> [Written instruction]: Recast the items from the line containing "Given: Open the Authentication users icon" through the line containing "Open the Learn" as a JSON list of strings, one string per line, leaving out blank lines.

* Begin Task input *

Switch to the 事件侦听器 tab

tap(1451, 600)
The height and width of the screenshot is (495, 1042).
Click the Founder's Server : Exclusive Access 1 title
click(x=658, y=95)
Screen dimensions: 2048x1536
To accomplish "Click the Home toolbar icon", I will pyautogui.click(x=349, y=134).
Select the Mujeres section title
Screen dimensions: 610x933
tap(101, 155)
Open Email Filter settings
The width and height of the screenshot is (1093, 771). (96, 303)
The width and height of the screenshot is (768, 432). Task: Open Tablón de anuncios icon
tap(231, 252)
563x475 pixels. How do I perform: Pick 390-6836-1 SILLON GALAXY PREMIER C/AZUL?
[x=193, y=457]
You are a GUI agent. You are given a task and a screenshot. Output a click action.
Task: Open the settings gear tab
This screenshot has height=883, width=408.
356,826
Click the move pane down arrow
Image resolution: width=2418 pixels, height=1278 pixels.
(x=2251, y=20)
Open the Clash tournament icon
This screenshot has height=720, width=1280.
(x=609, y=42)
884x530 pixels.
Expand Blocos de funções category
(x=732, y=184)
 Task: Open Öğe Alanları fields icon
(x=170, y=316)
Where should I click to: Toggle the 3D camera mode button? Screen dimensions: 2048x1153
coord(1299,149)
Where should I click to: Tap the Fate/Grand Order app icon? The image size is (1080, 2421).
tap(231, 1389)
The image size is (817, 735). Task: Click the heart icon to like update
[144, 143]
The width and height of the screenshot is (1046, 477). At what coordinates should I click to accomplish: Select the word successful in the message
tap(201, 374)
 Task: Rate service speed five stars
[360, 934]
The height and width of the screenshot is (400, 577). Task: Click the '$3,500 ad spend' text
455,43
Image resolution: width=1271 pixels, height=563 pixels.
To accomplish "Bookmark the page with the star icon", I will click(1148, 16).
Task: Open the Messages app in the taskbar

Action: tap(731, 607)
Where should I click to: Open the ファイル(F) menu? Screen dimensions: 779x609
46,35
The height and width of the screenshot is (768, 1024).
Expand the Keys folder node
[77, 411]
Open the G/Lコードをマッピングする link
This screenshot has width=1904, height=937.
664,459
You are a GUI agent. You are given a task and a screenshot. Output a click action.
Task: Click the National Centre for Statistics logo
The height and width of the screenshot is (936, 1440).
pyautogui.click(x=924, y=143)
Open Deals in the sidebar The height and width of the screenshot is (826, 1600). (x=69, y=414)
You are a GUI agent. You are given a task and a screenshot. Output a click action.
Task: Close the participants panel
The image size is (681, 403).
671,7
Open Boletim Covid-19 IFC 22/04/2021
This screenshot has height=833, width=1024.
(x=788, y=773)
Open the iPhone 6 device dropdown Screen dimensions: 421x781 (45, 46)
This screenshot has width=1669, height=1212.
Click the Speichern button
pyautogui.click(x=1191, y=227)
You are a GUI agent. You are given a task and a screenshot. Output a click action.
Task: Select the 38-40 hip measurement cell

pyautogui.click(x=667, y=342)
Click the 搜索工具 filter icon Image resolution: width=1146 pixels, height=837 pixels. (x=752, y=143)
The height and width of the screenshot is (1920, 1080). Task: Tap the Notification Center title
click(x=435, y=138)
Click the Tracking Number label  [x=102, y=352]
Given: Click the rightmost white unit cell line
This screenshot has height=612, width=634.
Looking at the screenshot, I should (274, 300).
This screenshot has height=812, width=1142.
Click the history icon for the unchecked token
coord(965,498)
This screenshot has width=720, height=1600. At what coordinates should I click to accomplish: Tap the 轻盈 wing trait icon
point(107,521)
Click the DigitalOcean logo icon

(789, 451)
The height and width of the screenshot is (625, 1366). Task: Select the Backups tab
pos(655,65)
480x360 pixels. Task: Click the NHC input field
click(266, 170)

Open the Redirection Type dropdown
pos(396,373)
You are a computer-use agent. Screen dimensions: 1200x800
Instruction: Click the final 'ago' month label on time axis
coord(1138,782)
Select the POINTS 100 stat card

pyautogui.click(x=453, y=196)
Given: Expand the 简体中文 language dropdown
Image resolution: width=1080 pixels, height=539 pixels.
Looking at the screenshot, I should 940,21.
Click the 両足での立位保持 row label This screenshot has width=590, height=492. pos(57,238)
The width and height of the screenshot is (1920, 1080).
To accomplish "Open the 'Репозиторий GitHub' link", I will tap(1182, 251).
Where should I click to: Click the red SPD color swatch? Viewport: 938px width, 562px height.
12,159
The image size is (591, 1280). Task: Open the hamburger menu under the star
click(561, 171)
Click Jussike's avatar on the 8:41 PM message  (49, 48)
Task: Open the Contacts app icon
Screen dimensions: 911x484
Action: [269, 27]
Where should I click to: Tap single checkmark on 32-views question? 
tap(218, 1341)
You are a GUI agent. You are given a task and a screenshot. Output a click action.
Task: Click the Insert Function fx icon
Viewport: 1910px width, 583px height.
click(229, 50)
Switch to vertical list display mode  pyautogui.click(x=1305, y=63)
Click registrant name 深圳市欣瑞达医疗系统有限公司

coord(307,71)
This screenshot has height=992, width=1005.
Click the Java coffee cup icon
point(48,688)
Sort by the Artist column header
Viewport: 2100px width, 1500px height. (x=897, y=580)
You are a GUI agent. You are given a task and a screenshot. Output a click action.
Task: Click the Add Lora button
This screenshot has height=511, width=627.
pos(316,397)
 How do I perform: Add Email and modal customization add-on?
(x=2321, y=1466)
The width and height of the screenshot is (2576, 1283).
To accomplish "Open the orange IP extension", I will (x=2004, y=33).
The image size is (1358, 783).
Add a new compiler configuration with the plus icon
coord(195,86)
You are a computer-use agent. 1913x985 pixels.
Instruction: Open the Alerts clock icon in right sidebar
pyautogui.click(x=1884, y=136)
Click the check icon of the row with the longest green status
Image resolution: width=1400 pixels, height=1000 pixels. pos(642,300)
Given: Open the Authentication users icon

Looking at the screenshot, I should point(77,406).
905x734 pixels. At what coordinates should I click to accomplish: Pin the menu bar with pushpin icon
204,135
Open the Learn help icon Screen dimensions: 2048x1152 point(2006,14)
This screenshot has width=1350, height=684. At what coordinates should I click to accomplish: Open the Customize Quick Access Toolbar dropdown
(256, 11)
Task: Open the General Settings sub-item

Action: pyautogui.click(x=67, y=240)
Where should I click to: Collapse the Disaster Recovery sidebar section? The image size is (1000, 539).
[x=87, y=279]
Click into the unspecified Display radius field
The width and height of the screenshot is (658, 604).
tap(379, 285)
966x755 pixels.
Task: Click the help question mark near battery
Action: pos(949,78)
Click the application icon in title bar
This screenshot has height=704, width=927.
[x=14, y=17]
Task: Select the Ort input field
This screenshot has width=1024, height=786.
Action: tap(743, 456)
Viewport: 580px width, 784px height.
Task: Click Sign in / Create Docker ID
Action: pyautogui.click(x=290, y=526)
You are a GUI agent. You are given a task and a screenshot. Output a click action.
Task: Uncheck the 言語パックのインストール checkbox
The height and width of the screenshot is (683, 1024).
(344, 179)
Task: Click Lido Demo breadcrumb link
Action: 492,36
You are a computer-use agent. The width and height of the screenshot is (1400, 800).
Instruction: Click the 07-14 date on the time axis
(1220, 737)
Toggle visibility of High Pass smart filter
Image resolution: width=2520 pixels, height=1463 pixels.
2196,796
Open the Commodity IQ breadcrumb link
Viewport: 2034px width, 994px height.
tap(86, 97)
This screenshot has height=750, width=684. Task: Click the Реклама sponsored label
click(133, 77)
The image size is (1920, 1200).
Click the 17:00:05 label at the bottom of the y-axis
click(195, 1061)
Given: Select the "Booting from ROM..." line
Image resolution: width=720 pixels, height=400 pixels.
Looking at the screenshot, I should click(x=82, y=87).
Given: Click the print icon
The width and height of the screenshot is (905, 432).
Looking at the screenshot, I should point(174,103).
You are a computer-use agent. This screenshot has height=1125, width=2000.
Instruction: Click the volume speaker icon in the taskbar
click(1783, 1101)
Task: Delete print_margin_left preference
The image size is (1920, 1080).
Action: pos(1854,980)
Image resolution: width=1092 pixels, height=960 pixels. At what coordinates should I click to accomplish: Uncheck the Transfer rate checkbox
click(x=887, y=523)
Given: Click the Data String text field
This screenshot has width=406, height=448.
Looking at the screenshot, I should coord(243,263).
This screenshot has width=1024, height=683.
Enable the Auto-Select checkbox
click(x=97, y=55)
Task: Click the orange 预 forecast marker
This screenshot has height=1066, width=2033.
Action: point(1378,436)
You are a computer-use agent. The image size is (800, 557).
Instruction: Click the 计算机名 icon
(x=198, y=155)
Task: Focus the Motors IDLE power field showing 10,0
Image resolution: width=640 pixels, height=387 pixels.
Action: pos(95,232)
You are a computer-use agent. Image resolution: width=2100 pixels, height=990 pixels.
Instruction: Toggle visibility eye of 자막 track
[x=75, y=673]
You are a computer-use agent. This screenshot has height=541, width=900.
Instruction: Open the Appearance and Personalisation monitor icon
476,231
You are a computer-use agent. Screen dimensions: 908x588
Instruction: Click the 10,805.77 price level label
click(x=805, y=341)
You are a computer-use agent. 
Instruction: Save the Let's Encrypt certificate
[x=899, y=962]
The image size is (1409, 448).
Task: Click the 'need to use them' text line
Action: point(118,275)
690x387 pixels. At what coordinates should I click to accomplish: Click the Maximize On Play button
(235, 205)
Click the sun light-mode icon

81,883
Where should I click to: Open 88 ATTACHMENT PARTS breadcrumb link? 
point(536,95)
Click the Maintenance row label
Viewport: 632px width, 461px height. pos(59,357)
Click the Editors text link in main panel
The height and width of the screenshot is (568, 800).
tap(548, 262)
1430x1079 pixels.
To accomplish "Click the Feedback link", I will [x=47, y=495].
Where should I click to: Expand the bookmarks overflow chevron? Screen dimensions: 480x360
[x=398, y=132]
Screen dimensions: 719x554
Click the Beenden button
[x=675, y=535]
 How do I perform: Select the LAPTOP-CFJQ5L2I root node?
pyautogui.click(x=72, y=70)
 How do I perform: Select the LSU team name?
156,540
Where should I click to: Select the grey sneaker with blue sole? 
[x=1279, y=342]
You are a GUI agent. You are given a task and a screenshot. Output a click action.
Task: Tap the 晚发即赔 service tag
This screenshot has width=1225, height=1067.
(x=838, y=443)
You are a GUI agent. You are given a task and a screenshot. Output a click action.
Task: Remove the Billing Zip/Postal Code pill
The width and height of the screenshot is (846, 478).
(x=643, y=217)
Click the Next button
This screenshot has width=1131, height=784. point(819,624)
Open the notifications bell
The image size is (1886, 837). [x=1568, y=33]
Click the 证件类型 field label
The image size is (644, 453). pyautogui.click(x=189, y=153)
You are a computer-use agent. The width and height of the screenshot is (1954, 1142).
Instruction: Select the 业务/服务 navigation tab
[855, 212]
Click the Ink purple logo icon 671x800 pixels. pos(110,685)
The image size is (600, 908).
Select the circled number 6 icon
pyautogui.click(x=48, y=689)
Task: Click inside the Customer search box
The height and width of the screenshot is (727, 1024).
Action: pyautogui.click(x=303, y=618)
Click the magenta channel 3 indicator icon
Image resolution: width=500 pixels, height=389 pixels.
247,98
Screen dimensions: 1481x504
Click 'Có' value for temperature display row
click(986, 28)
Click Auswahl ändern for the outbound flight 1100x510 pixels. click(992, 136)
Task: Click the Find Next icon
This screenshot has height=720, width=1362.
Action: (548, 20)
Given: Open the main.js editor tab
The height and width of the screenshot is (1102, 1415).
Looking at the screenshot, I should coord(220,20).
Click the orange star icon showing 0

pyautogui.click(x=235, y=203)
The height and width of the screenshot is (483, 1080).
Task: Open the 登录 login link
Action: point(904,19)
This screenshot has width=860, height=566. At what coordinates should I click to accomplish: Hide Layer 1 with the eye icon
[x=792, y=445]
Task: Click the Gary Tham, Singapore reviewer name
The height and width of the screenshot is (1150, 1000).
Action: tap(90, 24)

* End Task input *

> [Finished task]:
[
  "Given: Open the Authentication users icon",
  "Looking at the screenshot, I should point(77,406).",
  "905x734 pixels. At what coordinates should I click to accomplish: Pin the menu bar with pushpin icon",
  "204,135",
  "Open the Learn help icon Screen dimensions: 2048x1152 point(2006,14)"
]